### WHAT YOU WILL DO
Copy exactly. Begin at the line containing "Start the RAM benchmark card" and stop at the last line of the entries, omitting any pictures.

↓↓↓

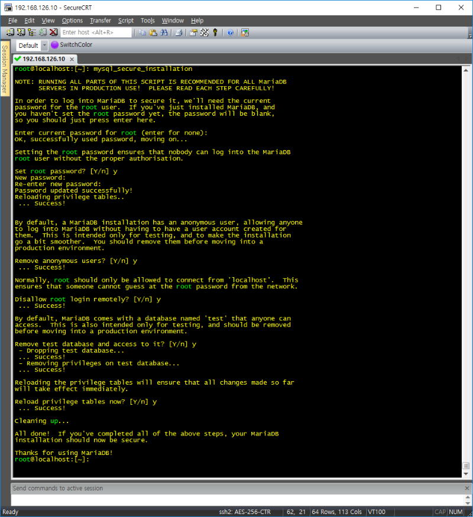This screenshot has width=473, height=517.
Task: Close the 192.168.126.10 session tab
Action: tap(72, 59)
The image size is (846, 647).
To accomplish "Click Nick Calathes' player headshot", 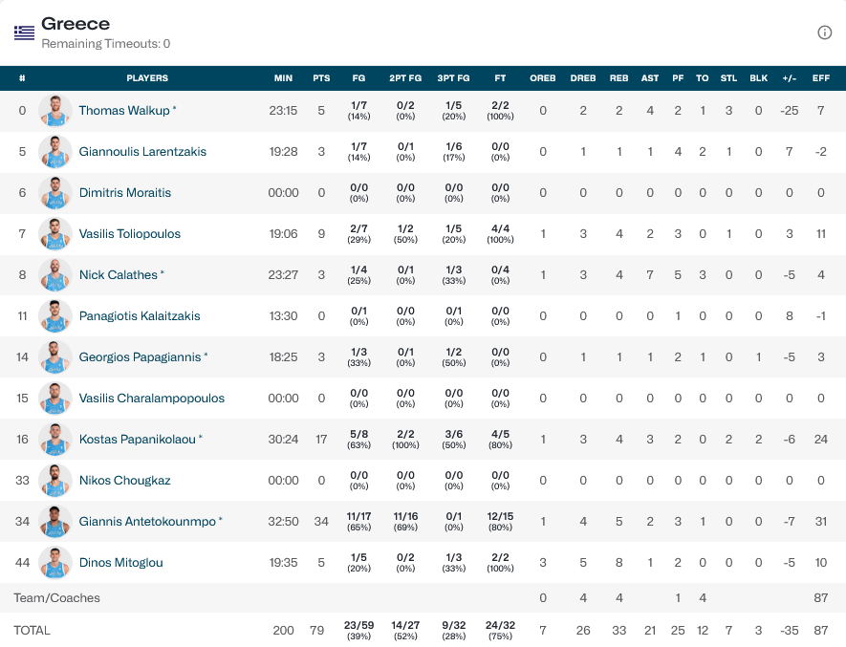I will click(55, 275).
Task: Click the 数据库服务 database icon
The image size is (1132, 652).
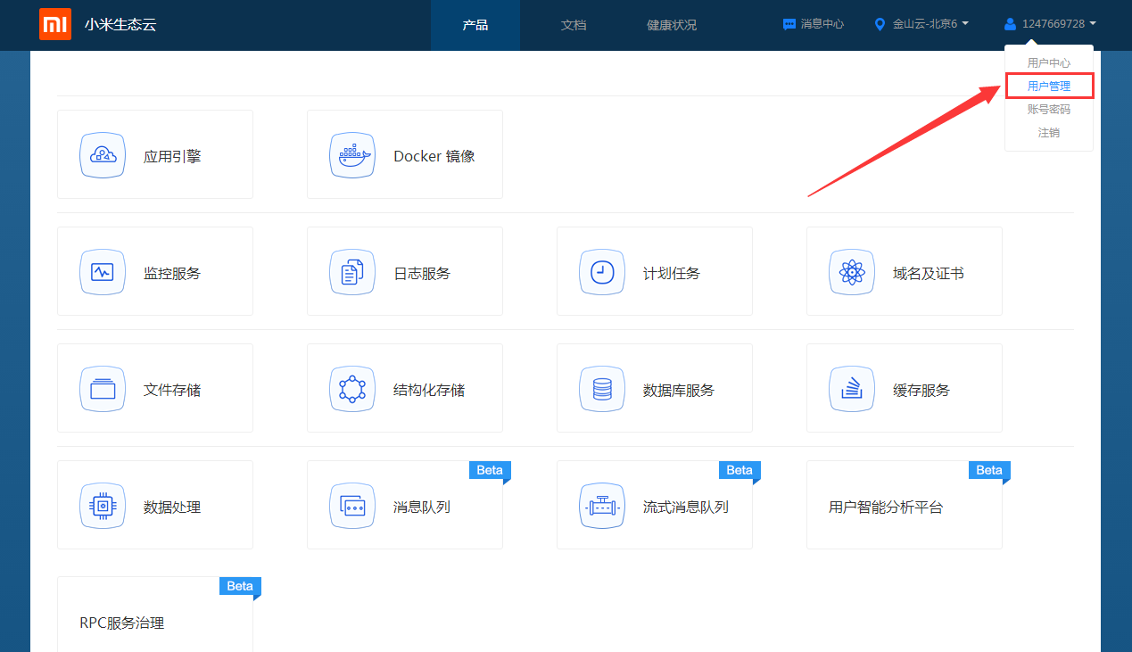Action: (x=602, y=389)
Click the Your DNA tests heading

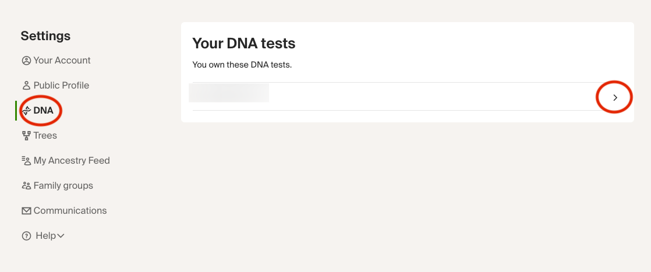click(244, 43)
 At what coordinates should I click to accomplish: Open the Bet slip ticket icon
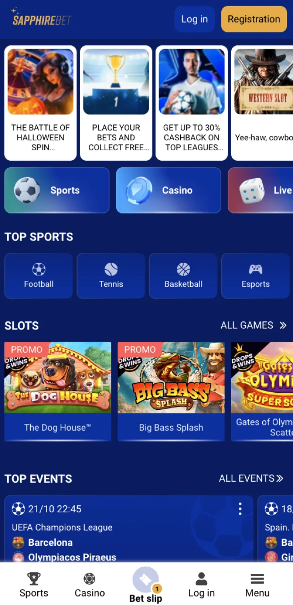coord(146,580)
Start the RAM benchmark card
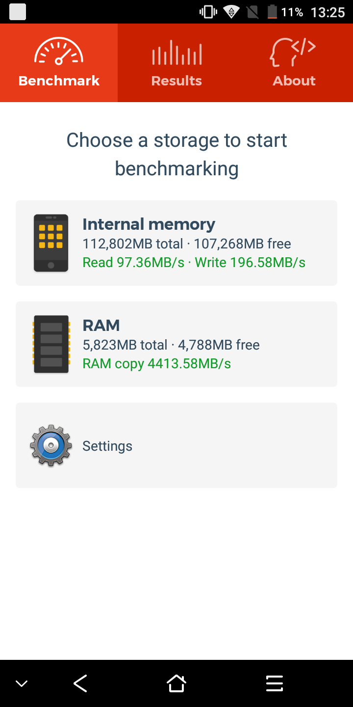Viewport: 353px width, 707px height. click(x=177, y=344)
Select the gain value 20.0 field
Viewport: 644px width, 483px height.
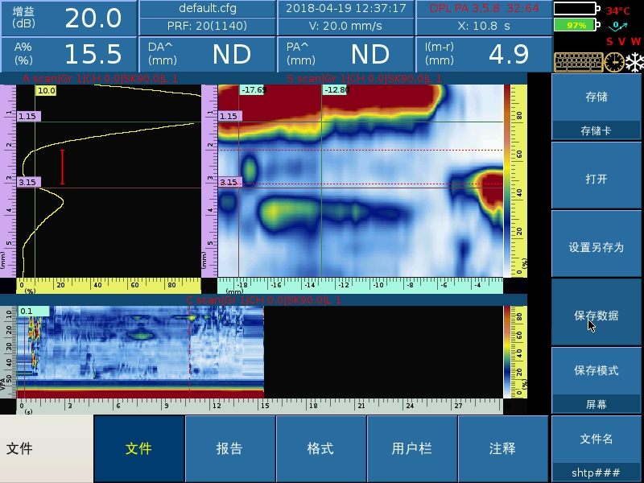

↑↑↑

### REPLY TO THE EXERCISE
Start the RAM benchmark card
Viewport: 353px width, 707px height. click(x=177, y=344)
Select the gain value 20.0 field
Viewport: 644px width, 483px height.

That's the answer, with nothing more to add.